Horse racing school in Newmarket, Suffolk, England

The British Racing School (BRS) is one of the two racing schools in England, the other being the National Horseracing College in Doncaster. Established in 1983, it is a charitable trust providing training for people working in the horse racing industry. The school is based in Newmarket, Suffolk, and, as well as apprenticeships for young people, offers a range of courses for jockeys, trainers, stable staff and racing secretaries. The students ride and look after about seventy retired racehorses who live on site.

== History ==
The BRS was established in 1983 on land on the Snailwell Road on the outskirts of Newmarket and officially opened by the then Prince of Wales. The school's 40th anniversary was marked by a visit from Queen Camilla in 2023. In 2012, the school established a Pony Racing course for children without their own ponies.

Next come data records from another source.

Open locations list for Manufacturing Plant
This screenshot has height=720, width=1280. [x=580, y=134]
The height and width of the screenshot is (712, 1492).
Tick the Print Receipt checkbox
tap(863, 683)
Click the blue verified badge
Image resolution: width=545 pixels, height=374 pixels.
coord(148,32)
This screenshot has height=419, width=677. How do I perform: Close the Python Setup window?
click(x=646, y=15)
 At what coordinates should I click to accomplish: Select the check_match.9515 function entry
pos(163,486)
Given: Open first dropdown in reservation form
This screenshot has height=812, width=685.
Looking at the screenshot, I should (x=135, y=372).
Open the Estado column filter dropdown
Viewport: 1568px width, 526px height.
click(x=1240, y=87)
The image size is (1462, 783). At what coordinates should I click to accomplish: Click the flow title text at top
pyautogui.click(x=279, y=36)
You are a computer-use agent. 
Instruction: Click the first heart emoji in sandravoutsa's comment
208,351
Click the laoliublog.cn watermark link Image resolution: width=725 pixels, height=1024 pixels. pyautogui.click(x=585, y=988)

The Pony Academy section was set up in 2021 for local children referred by their teachers or social workers to learn to ride and look after ponies. In 2025, the BRS combined with Hartpury University and Hartpury College to offer a three-year horseracing industry BSc degree programme. At the same time, the school set up a gap-year programme, to include placements in Britain and Australia. The BRS was also awarded the contract to run the Rider Development Pathway, commencing in 2026.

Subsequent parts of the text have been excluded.